Freitag, 26. Februar 2016

von Freitagsblumen, weiblicher Inkonsequenz und warum ich Nagellack trotzdem liebe



Eigentlich habe ich ja die ganze Woche nach weißen Anemonen Ausschau gehalten, jetzt tauchen sie langsam wieder auf, diese wunderbar zarten Gewächse. Oder lila sollten sie sein. Pink wäre auch noch ok gewesen. Gut, wenn's gar nicht anders geht, hätte ich auch rote genommen, Hauptsache Anemonen. Und was mach ich im vor Anemonen überquellenden Blumenladen? Nehme einen Bund grüne Crysanthemen mit, in meinen Augen das absolute Gegenteil von frühlingsverkündender Leichtigkeit. Bitte fragt jetzt nicht, zurück daheim habe ich mich auch gefragt und frage mich bis jetzt....






Vielleicht wollte ich nur nochmal meine erst vor Kurzem erworbenen Miniväschen in Szene setzen?
Oder vielleicht sehne selbst ich alter Schneefex mich langsam nach ein bisschen frischem Grün und griff deshalb nach der Ladung extragrüner Blumen? Vielleicht habe ich auch nur einen Aufhänger gebraucht, um über meine Inkonsequenz beim Nagellackkauf zu schreiben, die mir gerade durch den Kopf ging?

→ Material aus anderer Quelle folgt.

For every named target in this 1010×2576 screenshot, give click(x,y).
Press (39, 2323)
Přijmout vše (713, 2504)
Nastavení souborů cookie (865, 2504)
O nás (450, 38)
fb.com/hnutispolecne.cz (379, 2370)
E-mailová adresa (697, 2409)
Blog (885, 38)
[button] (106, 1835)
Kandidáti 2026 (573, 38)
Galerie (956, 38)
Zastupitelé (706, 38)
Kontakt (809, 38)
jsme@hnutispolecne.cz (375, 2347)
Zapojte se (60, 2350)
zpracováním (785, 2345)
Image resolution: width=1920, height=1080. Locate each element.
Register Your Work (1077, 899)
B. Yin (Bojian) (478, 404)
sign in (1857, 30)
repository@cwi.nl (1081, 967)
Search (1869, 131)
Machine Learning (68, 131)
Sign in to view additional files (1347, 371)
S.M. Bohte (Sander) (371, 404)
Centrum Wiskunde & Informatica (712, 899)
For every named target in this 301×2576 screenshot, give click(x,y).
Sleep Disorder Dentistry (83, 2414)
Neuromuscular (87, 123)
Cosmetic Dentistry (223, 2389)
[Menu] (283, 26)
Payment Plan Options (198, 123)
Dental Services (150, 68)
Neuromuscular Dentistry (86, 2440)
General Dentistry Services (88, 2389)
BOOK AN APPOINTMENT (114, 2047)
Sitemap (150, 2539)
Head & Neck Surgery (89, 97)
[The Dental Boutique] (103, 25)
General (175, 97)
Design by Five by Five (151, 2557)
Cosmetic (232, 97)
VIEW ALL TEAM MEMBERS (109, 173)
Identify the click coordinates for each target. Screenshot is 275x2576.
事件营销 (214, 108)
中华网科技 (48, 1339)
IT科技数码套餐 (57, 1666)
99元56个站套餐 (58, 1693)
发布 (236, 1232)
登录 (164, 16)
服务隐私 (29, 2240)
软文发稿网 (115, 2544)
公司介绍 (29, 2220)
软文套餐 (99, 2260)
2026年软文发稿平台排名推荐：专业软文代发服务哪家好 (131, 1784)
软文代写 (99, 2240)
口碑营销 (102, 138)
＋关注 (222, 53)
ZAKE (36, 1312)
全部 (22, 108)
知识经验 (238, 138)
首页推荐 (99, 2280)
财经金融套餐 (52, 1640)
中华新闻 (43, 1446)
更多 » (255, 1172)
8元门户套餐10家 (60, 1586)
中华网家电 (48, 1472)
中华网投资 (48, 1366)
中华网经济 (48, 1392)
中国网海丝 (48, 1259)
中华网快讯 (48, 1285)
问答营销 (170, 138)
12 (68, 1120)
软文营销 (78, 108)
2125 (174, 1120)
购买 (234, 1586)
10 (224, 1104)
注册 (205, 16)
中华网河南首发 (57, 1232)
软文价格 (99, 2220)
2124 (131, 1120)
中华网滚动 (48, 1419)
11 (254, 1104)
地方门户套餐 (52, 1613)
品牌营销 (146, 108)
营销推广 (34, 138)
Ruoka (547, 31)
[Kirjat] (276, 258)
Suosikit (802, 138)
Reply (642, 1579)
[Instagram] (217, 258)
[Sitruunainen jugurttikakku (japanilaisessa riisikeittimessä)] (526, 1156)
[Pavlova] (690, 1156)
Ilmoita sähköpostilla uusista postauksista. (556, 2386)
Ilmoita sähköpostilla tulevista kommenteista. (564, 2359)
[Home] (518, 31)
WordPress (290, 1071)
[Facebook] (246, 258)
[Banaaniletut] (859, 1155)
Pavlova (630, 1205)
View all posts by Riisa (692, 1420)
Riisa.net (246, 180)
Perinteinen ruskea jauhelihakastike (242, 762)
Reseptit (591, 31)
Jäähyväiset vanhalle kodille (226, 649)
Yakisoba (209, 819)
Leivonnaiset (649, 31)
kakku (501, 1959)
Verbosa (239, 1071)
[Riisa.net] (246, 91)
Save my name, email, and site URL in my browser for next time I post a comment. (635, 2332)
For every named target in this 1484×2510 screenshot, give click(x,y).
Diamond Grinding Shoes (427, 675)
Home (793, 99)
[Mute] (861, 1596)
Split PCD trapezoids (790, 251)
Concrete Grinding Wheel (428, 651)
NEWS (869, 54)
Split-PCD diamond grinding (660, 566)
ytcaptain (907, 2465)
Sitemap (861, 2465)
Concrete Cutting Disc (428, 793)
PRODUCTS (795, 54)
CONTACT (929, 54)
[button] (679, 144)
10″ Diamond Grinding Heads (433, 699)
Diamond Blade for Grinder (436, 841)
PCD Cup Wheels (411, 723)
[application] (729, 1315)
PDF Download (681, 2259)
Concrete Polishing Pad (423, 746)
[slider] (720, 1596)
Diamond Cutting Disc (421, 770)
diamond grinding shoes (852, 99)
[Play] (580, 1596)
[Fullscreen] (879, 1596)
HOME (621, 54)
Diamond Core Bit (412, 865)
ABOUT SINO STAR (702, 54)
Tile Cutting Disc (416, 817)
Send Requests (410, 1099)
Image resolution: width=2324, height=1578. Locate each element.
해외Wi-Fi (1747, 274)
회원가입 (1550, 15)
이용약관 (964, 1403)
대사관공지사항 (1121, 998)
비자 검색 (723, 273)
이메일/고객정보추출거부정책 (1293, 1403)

Vorm Besuch im Blumenladen war ich nämlich im Drogeriemarkt, neue Putzmittel holen und das Übliche eben und schwupp, was landete so ganz versehentlich wieder mit im Einkaufskorb? Ein neuer Nagellack, und mal wieder in so einem undefinierbar schönen grün-türkis-petrol-mint-Ton, da hab ich nämlich erst ca. 15 verschiedene.

Um gleich mal eins klarzustellen: Ich liiiiebe Nagellack, vor allem eben in diesen ganzen tollen Unfarben, grüngrau, jade, taupe, mauve, hab ich bergeweise im Schrank stehen. Aber ich lackiere mir fast nie die Fingernägel. Wie jetzt? Erstens, weil mir die Lackiererei viel zu lange dauert und mir dazu die Zeit und die Geduld fehlt. Zweitens, weil ich sehr viel mit den Händen arbeite und perfekt lackierte Nägel bei mir maximal eine Stunde halten. Und danach renne ich zwei Wochen lang mit abgeblätterten Nägeln rum, weil mir immer nur in Situationen, in denen ich gerade zufällig keinen Nagellackentferner einstecken habe obwohl das ja eigentlich zur Grundausstattung einer weiblichen Handtasche gehört, ich weiß, die Idee kommt, die ganze Chose wieder wegzumachen.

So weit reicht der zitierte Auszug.